The work embarks on a visual and conceptual journey through the island, exploring the deep and complex relationship between Sardinian identity and the land — not only as physical territory, but also as a symbolic space of conflict, belonging, subjectivation, and utopia.
The project, curated by Sardinian curators Elisa Medde and Giangavino Pazzola, unfolds across a genealogy of struggles and resistances, from 19th-century peasant revolts to contemporary protests against extractivism, militarization, and neoliberal policies.
Brigantinas highlights other ways in which Sardinian people express their relationship to the land, such as major religious and secular festivals. In this sense, the project interrogates the ambiguous role of “tradition,” which oscillates between identity-building and normalization, and examines how it is mobilized within contemporary dynamics of cultural representation, commodification, and tourism.

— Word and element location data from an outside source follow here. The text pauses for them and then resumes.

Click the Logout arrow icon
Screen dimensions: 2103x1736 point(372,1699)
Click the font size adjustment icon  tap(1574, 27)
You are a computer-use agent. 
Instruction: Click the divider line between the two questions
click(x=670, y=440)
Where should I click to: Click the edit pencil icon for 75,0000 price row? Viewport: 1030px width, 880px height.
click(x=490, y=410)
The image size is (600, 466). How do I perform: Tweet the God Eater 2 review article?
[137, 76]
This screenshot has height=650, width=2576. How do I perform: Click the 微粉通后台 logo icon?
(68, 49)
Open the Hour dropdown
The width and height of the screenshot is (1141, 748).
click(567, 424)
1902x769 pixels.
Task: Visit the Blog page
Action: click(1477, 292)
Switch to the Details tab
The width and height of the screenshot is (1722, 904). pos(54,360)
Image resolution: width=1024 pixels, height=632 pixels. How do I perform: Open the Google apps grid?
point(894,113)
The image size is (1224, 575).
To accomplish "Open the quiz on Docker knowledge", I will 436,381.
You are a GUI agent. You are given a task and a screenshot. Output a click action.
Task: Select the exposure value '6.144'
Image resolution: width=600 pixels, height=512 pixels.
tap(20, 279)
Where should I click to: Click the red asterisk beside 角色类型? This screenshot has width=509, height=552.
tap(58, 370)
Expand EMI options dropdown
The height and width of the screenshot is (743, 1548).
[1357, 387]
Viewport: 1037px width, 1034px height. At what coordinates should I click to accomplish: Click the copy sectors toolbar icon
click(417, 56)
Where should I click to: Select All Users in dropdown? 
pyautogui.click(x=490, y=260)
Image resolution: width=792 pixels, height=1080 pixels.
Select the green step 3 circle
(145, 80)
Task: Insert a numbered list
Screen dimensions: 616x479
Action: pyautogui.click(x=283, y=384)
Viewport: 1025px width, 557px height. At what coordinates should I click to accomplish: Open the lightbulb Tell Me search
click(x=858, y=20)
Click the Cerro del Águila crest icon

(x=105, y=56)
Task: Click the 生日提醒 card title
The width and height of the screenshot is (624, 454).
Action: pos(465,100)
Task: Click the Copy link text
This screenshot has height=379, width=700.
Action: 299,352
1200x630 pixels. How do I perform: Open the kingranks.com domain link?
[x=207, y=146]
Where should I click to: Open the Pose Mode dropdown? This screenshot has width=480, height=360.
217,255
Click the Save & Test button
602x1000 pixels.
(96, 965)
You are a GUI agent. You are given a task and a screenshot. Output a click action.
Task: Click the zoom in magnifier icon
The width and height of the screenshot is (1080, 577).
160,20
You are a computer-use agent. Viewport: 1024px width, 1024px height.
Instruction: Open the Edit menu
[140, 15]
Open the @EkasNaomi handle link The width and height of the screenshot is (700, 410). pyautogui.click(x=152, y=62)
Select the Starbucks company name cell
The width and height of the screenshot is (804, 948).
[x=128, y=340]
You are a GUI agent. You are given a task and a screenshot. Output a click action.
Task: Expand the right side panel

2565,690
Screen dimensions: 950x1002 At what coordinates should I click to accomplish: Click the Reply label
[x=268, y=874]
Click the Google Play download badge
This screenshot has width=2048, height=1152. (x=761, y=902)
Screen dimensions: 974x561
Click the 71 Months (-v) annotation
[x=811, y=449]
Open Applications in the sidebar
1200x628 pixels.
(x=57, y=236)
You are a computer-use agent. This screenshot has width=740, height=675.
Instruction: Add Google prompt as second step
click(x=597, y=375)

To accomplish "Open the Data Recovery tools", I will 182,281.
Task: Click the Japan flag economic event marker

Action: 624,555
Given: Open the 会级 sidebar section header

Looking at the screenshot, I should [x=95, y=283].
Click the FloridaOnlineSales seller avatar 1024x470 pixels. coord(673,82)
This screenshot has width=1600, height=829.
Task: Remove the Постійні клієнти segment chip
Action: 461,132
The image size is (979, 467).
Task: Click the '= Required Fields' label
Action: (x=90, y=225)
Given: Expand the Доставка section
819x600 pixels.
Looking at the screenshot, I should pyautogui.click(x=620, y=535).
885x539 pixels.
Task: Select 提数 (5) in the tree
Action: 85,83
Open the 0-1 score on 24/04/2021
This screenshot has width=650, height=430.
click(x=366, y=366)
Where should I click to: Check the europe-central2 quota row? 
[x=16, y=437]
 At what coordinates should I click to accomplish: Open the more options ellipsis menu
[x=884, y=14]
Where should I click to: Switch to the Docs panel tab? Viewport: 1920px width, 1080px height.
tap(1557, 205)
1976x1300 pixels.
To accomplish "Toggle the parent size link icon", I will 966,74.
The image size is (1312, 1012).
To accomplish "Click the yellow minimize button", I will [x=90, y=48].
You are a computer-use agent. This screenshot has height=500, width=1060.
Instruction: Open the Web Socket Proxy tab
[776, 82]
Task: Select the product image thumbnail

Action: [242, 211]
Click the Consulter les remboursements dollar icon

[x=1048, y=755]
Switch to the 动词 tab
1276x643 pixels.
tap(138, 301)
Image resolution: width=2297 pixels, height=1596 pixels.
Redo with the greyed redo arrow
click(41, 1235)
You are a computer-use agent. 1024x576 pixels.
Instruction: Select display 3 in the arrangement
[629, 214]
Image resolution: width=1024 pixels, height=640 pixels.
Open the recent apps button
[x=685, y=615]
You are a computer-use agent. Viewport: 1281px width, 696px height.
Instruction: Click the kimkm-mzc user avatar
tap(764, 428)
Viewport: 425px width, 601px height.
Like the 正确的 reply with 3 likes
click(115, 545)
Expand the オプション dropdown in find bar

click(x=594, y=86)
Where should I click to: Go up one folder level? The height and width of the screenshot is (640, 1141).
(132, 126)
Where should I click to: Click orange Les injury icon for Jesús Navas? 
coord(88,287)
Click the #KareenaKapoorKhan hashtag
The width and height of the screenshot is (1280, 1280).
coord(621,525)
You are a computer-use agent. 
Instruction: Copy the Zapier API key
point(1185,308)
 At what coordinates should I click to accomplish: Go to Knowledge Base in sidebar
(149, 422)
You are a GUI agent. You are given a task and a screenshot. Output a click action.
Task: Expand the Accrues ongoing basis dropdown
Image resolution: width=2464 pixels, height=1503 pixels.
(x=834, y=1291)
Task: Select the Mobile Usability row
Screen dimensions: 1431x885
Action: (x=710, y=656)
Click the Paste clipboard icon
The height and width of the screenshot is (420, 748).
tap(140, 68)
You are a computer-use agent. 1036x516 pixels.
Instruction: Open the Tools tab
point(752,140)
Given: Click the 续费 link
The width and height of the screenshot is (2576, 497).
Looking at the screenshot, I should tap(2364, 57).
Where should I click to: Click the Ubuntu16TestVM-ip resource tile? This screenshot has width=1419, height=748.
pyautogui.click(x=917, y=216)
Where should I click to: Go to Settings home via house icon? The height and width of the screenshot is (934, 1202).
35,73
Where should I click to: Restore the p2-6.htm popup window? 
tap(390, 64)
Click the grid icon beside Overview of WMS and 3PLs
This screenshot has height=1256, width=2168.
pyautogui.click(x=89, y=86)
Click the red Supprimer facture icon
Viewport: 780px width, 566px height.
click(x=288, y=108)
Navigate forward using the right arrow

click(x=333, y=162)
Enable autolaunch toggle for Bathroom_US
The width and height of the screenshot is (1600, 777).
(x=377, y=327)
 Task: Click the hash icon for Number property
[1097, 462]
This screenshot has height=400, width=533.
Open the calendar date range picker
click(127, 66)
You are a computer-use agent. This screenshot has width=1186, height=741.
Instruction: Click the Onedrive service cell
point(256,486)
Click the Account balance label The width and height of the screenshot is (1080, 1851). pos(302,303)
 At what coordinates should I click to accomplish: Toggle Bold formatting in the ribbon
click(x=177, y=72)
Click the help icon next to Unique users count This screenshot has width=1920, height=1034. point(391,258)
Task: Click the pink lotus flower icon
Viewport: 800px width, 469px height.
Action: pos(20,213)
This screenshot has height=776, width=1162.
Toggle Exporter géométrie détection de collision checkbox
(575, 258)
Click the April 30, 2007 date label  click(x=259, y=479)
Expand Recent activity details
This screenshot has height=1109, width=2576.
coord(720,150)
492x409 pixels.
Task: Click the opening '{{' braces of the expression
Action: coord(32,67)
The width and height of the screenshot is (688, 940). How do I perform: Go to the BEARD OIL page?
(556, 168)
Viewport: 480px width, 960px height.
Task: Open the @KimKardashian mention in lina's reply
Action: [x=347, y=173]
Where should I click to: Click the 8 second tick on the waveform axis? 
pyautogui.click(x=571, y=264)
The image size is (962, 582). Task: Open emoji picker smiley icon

Photography becomes both a critical and poetic tool to question mechanisms of representation and the visual apparatuses of power that have historically contributed to the construction of Sardinian otherness within the national narrative. Lo Calzo sets the anthropometric gaze of 19th-century police archives against the defiant, living gaze of contemporary Sardinians, addressing a visual stratigraphy of Sardinian dissidence. It is a call to build a shared and critical archive of forgotten memories — an act of resistance against erasure.
Photographer: Nicola Lo Calzo
Nationality: Italian
Based in: Italy
Website: www.nicolalocalzo.com
Instagram: @nicolalocalzo
Nicola Lo Calzo (Turin, 1979) is an Italian photographer, curator, and researcher whose work focuses on themes of memory, identity, and marginality in a postcolonial context. His long-term documentary projects often explore how communities preserve or reclaim cultural memory in the face of marginalization and historical erasure. Since 2010, he has been working on the Cham/Kam project, a multi-year photographic series exploring the legacy of slavery and resistance across the Atlantic world, from West Africa to the Caribbean and the Americas. Lo Calzo’s work is deeply rooted in field-based and participatory research, and he frequently collaborates with local communities, historians, and institutions. His projects have been exhibited internationally and published in major outlets such as The New York Times, The Guardian, The New Yorker, Le Monde, Libération, Internazionale, and National Geographic. In addition to his photography, he is active in academia and curatorial practice, often intersecting visual storytelling with scholarship on colonial history, memory politics, and queer and decolonial thought.